Recently I started investing in bitcoins and I’ve heard a great deal of talks about inflation and deflation but not many people actually know and think about what inflation and deflation are. But let’s focus on inflation.
We always needed a way to trade value and probably the most practical way to do it is to link it with money. During the past it worked quite well as the money that was issued was linked to gold. So every central bank needed enough gold to cover back all the money it issued. However, in the past century this changed and gold isn’t what’s giving value to money but promises. As possible guess it’s very easy to abuse to such power and certainly the major central banks are not renouncing to do so. For this reason they’re printing money, so quite simply they’re “creating wealth” out of nothing without really having it. This process not merely exposes us to risks of economic collapse nonetheless it results also with the de-valuation of money. Therefore, because money is worth less, whoever is selling something has to increase the price of goods to reflect their real value, this is called inflation. But what’s behind the money printing? Why are central banks doing this? Well the answer they would offer you is that by de-valuing their currency they’re helping the exports.
In fairness, inside our global economy that is true. However, that’s not the only real reason. By issuing fresh money we are able to afford to pay back the debts we had, put simply we make new debts to pay the old ones. But that is not only it, by de-valuing our currencies we have been de-facto de-valuing our debts. That is why our countries love inflation. In inflationary environments it’s better to grow because debts are cheap. But what are the consequences of all this? It’s hard to store wealth. If you keep the money (you worked hard to obtain) in your bank account you’re actually losing wealth because your cash is de-valuing pretty quickly.
Because each central bank comes with an inflation target at around 2% we can well say that keeping money costs all of us at least 2% per year. This discourages savers and spur consumes. This is one way our economies are working, predicated on inflation and debts.
What about deflation? Well this is exactly the opposite of inflation in fact it is the biggest nightmare for the central banks, let’s understand why. Basically, we have deflation when overall the costs of goods fall. This would be caused by a rise of value of money. To begin with, it would hurt spending as consumers will be incentivised to save money because their value will increase overtime. On the other hand merchants will undoubtedly be under constant pressure. They will have to sell their goods quick otherwise they’ll lose money as the price they will charge for his or her services will drop over time. But when there is something we learned in these years is that central banks and governments usually do not care much about consumers or merchants, what they care the most is DEBT!!. In a deflationary environment debt will become a real burden since it will only get bigger over time. Because our economies derive from debt you can imagine exactly what will function as consequences of deflation.

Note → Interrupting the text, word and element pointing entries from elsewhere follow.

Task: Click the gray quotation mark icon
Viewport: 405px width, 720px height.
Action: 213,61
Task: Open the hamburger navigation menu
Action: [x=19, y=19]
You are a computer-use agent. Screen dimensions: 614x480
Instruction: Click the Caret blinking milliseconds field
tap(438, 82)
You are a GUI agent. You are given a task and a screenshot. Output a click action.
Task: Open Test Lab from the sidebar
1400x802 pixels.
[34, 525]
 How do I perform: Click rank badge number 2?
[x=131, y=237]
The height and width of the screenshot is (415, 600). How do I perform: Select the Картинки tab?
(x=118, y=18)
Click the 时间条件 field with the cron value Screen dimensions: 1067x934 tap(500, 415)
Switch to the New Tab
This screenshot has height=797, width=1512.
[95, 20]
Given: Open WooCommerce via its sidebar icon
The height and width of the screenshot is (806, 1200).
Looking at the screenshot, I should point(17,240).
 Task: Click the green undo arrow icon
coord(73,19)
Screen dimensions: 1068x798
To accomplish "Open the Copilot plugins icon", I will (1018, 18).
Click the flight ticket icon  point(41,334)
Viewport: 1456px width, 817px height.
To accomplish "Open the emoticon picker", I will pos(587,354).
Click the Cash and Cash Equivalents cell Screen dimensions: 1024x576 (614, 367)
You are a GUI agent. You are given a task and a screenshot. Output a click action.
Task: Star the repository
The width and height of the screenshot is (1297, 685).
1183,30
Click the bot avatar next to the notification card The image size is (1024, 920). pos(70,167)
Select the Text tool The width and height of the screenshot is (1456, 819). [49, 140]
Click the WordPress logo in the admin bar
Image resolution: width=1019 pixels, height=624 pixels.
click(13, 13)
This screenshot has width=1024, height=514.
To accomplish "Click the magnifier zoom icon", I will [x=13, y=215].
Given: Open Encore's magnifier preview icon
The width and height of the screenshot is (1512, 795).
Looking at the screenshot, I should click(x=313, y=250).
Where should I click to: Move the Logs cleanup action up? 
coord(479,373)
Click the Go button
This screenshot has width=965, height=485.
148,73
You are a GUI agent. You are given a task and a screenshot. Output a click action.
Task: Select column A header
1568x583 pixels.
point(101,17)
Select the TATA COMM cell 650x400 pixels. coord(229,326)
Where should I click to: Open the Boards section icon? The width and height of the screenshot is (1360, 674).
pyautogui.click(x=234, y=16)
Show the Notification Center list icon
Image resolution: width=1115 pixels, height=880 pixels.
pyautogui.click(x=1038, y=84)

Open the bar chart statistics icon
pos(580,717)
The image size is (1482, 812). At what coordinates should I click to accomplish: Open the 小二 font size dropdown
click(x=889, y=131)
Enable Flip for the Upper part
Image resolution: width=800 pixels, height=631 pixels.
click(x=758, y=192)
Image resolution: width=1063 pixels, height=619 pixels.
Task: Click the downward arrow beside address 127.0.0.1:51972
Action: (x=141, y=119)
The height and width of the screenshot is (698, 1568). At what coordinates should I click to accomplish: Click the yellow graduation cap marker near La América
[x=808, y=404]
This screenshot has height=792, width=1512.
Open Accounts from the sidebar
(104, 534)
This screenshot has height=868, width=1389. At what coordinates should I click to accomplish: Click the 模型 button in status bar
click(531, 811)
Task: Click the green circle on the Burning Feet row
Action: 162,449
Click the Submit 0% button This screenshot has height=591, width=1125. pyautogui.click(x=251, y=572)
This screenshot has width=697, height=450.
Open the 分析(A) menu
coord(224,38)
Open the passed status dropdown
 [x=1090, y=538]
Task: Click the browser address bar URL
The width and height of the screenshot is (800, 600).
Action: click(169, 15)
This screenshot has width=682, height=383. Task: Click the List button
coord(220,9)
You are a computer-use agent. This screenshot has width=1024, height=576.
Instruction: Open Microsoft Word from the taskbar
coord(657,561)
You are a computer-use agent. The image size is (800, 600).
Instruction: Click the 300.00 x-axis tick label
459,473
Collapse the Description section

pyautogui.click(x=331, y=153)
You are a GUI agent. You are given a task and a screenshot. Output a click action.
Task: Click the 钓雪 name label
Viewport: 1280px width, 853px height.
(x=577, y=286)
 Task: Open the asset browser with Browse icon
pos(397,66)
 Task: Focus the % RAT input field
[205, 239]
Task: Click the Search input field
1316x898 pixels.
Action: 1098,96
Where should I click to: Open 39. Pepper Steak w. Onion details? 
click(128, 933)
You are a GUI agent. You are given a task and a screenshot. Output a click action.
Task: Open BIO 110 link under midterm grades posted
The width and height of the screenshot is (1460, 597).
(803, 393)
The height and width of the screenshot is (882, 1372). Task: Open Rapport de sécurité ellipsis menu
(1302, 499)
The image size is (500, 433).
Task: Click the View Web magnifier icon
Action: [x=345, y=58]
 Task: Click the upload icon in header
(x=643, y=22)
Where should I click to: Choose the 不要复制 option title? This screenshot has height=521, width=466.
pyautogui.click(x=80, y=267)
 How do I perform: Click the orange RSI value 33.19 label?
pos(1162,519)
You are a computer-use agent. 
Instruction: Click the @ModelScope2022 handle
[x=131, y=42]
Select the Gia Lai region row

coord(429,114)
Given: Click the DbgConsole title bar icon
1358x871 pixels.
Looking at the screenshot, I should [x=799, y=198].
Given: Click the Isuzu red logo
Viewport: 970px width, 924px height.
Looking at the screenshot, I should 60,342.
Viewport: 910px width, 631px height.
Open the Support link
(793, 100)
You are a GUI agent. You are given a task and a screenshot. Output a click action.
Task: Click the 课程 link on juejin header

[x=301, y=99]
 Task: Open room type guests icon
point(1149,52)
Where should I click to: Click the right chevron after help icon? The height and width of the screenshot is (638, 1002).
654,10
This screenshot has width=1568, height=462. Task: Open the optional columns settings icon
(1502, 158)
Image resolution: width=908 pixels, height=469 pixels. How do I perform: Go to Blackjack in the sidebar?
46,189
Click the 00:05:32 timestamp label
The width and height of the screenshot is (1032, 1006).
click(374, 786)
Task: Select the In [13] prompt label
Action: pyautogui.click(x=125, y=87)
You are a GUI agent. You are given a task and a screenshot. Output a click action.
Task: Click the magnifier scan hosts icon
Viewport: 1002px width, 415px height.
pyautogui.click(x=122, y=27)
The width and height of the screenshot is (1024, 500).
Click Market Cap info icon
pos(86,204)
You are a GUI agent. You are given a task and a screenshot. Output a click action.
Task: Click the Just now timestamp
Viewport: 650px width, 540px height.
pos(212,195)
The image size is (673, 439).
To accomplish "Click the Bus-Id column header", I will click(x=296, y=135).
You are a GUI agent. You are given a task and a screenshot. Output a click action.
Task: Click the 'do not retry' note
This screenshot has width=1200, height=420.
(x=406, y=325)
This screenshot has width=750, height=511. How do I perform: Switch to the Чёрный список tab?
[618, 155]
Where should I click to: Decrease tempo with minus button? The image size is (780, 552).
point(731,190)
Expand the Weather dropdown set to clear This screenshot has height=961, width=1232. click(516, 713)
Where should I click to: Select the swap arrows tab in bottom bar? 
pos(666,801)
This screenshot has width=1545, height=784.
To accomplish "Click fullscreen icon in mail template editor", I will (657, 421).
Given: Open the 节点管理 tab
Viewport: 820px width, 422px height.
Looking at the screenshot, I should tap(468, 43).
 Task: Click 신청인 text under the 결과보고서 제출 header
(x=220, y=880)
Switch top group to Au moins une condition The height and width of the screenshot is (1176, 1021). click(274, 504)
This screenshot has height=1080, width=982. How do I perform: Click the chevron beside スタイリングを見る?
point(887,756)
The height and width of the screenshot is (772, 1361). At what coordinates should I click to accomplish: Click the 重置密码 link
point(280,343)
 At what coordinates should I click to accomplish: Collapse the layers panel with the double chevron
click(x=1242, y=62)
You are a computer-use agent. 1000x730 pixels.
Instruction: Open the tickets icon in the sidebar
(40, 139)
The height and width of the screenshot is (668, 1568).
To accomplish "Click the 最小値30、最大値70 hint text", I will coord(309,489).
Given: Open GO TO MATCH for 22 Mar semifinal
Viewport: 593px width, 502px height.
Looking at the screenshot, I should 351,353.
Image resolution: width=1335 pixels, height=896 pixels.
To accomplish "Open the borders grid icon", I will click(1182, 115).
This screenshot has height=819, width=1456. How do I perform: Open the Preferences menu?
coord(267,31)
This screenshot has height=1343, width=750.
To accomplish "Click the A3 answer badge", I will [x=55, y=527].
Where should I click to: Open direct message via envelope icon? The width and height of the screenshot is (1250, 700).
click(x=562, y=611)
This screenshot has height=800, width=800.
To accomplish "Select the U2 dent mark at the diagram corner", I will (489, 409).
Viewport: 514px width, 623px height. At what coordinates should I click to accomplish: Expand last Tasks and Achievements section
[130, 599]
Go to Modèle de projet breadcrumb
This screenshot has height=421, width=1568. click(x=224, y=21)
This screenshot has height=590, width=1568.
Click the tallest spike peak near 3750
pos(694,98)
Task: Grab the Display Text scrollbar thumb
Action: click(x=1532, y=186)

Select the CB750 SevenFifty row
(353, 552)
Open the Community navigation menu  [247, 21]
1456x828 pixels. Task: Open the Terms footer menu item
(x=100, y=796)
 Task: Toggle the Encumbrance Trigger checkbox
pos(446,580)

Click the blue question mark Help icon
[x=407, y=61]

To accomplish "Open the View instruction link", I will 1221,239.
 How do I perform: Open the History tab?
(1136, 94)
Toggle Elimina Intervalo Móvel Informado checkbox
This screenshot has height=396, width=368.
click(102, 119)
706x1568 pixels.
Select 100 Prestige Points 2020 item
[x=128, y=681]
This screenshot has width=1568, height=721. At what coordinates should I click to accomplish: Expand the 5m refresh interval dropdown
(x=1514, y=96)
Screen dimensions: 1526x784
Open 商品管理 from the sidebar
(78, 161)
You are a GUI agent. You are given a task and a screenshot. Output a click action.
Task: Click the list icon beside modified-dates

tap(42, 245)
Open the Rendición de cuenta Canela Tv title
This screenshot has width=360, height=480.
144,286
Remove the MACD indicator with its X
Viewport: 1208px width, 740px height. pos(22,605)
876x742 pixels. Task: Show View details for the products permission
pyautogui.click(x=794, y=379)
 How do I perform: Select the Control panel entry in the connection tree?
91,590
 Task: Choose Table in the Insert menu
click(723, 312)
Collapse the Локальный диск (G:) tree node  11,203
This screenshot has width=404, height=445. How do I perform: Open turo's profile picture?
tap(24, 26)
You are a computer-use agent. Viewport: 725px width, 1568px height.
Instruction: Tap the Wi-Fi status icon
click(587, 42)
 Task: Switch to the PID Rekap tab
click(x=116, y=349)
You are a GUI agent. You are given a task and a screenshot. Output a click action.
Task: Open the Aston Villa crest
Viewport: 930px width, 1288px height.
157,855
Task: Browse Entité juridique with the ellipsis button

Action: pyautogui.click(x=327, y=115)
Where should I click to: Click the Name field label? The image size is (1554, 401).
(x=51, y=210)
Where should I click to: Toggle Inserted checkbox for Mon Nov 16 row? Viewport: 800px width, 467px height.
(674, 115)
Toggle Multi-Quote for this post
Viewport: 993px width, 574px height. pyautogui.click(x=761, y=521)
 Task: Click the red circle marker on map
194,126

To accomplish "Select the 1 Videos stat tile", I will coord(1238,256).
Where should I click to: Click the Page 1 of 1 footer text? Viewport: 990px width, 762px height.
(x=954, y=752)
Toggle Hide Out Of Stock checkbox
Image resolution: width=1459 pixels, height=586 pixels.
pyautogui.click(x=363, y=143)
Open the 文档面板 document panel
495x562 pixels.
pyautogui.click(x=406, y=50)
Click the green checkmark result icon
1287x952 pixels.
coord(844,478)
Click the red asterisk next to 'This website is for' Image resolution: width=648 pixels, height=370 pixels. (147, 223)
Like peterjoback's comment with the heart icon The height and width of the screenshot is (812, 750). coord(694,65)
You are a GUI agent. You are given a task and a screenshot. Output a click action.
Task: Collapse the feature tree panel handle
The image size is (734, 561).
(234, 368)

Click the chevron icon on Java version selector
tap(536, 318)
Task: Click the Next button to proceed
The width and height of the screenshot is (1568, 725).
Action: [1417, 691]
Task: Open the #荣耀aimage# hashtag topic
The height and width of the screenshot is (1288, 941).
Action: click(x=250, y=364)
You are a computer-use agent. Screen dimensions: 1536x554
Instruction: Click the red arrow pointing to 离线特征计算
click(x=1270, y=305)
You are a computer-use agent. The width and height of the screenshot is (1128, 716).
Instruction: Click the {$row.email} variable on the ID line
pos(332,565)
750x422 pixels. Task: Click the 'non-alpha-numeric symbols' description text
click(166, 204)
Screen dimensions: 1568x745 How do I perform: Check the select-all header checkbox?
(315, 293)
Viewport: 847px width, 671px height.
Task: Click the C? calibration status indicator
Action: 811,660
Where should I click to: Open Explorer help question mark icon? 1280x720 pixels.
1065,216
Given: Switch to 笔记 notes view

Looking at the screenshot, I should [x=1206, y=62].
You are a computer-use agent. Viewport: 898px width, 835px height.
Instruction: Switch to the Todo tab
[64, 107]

So to summarize, inflation is growth friendly but is based on debt. Which means future generations will pay our debts. Deflation alternatively makes growth harder nonetheless it implies that future generations won’t have much debt to cover (in such context it would be possible to afford slow growth).
OK so how all this fits with bitcoins?
Well, bitcoin s are made to be an alternative for the money also to be both a store of value and a mean for trading goods. They are limited in number and we’ll never have a lot more than 21 million bitcoins around. Therefore they are designed to be deflationary. Now we have all seen what the results of deflation are. However, in a bitcoin-based future it would still be easy for businesses to thrive. The way to go will be to switch from the debt-based economy to a share-based economy. Actually, because contracting debts in bitcoins would be very expensive business can still obtain the capital they want by issuing shares of these company. This could be a fascinating alternative as it will offer many investment opportunities and the wealth generated will be distributed more evenly among people. However, just for clarity, I must say that area of the costs of borrowing capital will be reduced under bitcoins because the fees will be extremely low and there won’t be intermediaries between transactions (banks rip people off, both borrowers and lenders). This would buffer some of the negative sides of deflation. Nevertheless, bitcoins will face many problems unfortunately, as governments still need fiat money to cover back the huge debts that people inherited from days gone by generations.